Prime Minister Theresa May said during this week’s PMQs that the Conservative Party “recognise and respect that animals are sentient beings”, with Environment Secretary Michael Gove promising to make “any necessary changes” to UK law to recognise that animals can feel pain.
Conservative Boston and Skegness MP Matt Warman has been vocal on social media, criticising The Independent for “clickbait” and “inaccurate reporting”.
Such inaccurate reporting diminishes a once-great newspaper. Click bait at its worst. https://t.co/7PRNzksn1h
— Matt Warman MP (@mattwarman) November 24, 2017
He told Lincolnshire Reporter that MPs did not vote against recognising that animals can feel pain or emotion, and reports to the contrary were “simply not true”.
The former Daily Telegraph Technology Editor said: “Animals are already recognised as sentient in British law, primarily through the Animal Welfare Act 2006.
“According to this act, if an animal is capable of feeling pain and suffering, it is recognised as sentient and therefore receives legal protection.
“No MP from any party believes that animals are not sentient. The vote in relation to animal sentience was merely party games from the Green Party, so much so that even in her speech the Green Party’s MP admitted that the amendment would have limited practical impact.
“I am proud that the UK has some of the highest animal welfare standards in the world, and this government has been clear that we intend to remain world-leading in the future.”
Gainsborough MP Sir Edward Leigh said that the UK would be able to implement the best animal welfare protections post-Brexit, an improvement on what is currently is place from the EU.
He said: “Throughout Europe we are known as a nation of animal lovers. When we take back control of our own laws we will be able to implement the best kind of animal welfare protections.
“There has been a flurry of activity even in recent months, including banning neonicotinoids, placing CCTVs in every abattoir in the country, raising sentencing from six months to five years for those who engage in cruelty to animals, and banning the ivory trade.
“There is more to do.
“The right time to address this issue is once we’ve left the EU and have full control over this issue.
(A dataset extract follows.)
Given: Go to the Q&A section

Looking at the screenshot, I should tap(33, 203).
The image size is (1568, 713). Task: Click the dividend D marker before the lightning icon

European regulations in many areas probably don’t go far enough for the British.”
Sleaford and North Hykeham MP Caroline Johnson said that the UK already had strong enough animal protection laws.
She said: “Existing UK legislation provides necessary and appropriate protection for animals in this country, including on the recognition of animal sentience, and this will not be weakened when we leave the EU.
“I am proud that the UK has some of the highest animal welfare standards in the world.
“Ministers have been clear that our existing standards of animal welfare will be retained once we have left the EU. The Animal Protection Index, maintained by World Animal Protection, rates the UK’s formal recognition of animal sentience as grade A.”